Review: THE QUIET VOLUME

 By Toby Zinman

For the Inquirer 

The pun in the title,The Quiet Volume, involves both loudness of sound and another word for book. You sit next to someone, each wearing headphones, in the Literature Room of the Free Library.  There are three books piled in front of each person: Blindness by Saramago, The Notebook, the Proof, and Third Lie by Kristof, and When We Were Orphans by Ishiguro.  Between the two small stacks is another book of photographs of devastated cities.

A voice whispers into your ears, noting how good it is to be in a place "dedicated to silence," and then lists all the sounds one hears in a library: feet walking, fingers on keyboards, pages turning, pens dropped. 

The murmuring voice continues, directing me to a passage in one of the books; it reads to me as I silently read the page. This creates an odd dislocation as the voice in my ears merges, incompletely, with the voice in my mind, my " reading voice."  The peculiar intimacy of reading--just you and the page--has been violated, intruded upon, but so softly, so gently. 

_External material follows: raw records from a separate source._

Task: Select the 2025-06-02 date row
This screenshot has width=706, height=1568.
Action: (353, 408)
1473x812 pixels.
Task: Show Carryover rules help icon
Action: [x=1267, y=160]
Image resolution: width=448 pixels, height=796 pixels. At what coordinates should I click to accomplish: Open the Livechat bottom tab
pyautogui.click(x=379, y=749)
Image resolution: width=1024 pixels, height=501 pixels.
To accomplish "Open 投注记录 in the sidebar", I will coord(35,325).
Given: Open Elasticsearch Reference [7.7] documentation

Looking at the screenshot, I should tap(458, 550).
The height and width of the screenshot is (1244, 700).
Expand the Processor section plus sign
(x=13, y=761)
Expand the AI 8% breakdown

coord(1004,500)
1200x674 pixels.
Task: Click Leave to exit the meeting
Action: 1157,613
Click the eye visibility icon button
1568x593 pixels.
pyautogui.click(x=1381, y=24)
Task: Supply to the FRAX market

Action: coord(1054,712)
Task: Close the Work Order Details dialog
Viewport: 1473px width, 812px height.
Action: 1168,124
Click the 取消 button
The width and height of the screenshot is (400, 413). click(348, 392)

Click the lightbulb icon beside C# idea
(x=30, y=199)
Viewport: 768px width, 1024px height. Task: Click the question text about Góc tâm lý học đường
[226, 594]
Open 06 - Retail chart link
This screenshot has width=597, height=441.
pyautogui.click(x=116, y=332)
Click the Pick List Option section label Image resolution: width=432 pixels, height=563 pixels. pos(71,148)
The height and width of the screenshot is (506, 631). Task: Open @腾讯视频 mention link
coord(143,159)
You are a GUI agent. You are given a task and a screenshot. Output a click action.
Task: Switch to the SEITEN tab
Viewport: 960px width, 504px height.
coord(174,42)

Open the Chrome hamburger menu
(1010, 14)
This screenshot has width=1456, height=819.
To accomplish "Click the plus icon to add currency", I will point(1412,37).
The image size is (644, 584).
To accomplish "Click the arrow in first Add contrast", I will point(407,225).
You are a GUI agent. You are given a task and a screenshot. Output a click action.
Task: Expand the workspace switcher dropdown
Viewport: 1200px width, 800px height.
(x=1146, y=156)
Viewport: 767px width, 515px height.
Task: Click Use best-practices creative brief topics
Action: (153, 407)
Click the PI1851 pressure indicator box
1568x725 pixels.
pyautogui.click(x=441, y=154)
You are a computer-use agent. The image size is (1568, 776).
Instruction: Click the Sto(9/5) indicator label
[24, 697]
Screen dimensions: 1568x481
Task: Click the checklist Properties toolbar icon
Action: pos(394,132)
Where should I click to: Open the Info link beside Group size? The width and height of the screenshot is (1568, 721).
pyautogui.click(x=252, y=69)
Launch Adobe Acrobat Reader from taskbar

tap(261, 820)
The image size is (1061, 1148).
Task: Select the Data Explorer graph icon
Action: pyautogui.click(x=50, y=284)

The hour becomes odder as the voice makes me aware of the act of reading combined with the content of the passage you're reading. This manipulation that was so interesting at first becomes wearing and irritating: just let me read in peace. Sometimes the voice becomes unintelligible; this is also annoying.  And why, I wonder, are there slight discrepancies between the text I'm reading and the voice reading it to me: "removed" rather than "extracted." 

The intertextuality is very clever, as the passages one is directed to in the three books seem to echo each other; the photographs become illustrations of the fictions.

The Quiet Volume is an experiment in hyperconsciousness of reading as a mental and visual process, of reading as a private act that is always semi-public in a library, of the lingering whisper of the voices (Ant Hampton and Tim Etchells, the co-creators) even after the ‘show’ is over, combined with the snippets of the three books I have never before read. I am unsettled and fascinated by this experience.